Unnamed: 0_level_0,Unnamed: 1_level_0,sale_price_sqr_foot,gross_rent
year,neighborhood,Unnamed: 2_level_1,Unnamed: 3_level_1
2010,Hunters Point,170.62492,1239.0
2015,Hunters Point,,3739.0


Rental yeild in Hunters Point had a respectable 14.6 times sale price, however insufficient history raises concern.

---

### Check Outer Mission

In [559]:
all_neighborhoods_yield_df.query('Neighborhood == "Outer Mission"') # Show yield information for the selected neighborhood

Unnamed: 0,Neighborhood,Lat,Lon,sale_price_sqr_foot,gross_rent,yield
47,Outer Mission,37.7228,-122.43869,242.370952,2995.75,12.360186


In [562]:
prices_by_year_by_neighborhood.query('neighborhood == "Outer Mission"') # Show sales and gross rent history over the years

Unnamed: 0_level_0,Unnamed: 1_level_0,sale_price_sqr_foot,gross_rent
year,neighborhood,Unnamed: 2_level_1,Unnamed: 3_level_1
2011,Outer Mission,142.142568,1530.0
2012,Outer Mission,221.881139,2324.0
2015,Outer Mission,564.687476,3739.0
2016,Outer Mission,40.772625,4390.0


Outer Mission saw a significant drop in sales price between 2015 and 2016, which could be seen as a buying opportunity or a red flag for concern, depending on the cause of the drop.
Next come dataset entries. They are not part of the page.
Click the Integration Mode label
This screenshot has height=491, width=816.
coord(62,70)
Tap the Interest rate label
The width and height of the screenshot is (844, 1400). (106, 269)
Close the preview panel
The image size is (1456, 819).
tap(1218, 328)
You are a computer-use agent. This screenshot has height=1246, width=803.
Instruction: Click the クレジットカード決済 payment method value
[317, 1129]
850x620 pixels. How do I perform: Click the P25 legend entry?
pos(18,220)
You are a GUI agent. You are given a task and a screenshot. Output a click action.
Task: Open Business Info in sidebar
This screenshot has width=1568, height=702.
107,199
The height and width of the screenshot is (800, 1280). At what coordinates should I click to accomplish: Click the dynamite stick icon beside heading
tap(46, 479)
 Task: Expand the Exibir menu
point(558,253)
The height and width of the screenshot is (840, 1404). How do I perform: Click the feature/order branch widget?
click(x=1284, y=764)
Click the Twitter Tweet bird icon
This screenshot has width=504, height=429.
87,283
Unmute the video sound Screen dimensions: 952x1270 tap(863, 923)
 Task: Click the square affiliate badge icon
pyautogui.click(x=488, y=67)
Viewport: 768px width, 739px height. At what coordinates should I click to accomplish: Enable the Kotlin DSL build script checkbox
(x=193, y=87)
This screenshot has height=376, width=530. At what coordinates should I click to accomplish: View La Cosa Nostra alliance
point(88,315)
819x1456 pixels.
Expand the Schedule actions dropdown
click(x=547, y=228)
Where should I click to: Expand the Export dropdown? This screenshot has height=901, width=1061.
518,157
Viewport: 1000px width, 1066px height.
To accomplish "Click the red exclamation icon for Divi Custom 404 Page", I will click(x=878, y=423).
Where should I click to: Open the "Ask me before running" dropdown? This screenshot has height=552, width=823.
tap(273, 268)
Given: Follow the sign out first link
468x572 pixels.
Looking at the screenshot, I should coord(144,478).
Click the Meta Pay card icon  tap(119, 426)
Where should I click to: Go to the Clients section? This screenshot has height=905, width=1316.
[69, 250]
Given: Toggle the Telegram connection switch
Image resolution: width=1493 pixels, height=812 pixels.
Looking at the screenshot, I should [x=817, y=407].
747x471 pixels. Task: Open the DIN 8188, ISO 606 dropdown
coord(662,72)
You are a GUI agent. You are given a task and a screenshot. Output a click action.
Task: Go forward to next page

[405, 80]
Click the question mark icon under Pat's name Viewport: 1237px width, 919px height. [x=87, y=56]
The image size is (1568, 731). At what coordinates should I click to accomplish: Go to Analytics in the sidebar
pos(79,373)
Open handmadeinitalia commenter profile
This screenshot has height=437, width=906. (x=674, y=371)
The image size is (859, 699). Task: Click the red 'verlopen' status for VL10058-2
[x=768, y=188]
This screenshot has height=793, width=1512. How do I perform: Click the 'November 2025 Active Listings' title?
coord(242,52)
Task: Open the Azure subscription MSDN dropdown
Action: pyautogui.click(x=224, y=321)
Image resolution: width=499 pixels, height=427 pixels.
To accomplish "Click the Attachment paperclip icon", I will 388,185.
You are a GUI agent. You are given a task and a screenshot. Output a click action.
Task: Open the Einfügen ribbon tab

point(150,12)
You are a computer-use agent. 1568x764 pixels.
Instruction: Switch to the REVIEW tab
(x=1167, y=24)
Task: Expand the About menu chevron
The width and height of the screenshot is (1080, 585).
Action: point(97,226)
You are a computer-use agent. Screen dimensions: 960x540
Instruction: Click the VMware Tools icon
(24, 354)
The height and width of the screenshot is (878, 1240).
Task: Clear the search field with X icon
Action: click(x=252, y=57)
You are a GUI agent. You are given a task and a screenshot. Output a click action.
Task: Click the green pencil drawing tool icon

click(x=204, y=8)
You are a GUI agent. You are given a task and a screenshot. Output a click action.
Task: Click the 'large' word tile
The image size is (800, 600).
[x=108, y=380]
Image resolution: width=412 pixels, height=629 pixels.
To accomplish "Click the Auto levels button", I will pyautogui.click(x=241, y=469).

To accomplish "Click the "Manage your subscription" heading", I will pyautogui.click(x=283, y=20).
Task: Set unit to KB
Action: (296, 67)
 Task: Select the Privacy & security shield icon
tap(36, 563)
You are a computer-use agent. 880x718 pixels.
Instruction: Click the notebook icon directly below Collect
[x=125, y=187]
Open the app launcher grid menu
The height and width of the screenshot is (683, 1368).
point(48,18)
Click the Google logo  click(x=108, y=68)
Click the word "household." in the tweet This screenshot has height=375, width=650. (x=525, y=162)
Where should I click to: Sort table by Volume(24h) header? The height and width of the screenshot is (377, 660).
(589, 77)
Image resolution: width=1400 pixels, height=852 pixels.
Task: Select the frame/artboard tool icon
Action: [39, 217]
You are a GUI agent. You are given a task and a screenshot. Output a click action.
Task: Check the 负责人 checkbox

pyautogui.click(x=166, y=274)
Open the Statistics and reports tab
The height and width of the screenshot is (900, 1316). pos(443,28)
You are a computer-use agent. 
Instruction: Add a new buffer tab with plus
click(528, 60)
Further investigation into the reason would be required before making any recommendations for Outer Mission.   

---

### Check Visitacion Valley

In [560]:
all_neighborhoods_yield_df.query('Neighborhood == "Visitacion Valley"') # Show yield information for the selected neighborhood

Unnamed: 0,Neighborhood,Lat,Lon,sale_price_sqr_foot,gross_rent,yield
67,Visitacion Valley,37.72874,-122.41098,301.46618,3657.0,12.130714


In [563]:
prices_by_year_by_neighborhood.query('neighborhood == "Visitacion Valley"') # Show sales and gross rent history over the years

Unnamed: 0_level_0,Unnamed: 1_level_0,sale_price_sqr_foot,gross_rent
year,neighborhood,Unnamed: 2_level_1,Unnamed: 3_level_1
2013,Visitacion Valley,293.298372,2971.0
2014,Visitacion Valley,282.025468,3528.0
2015,Visitacion Valley,302.221873,3739.0
2016,Visitacion Valley,328.319007,4390.0


Vistacion Valley had favourable yield at average 12 times sales price. Although a Vistacion Valley experienced a dip in sales price in 2014, there has since been positive growth in sales prices. Growth in gross rent has consistently increased since 2013.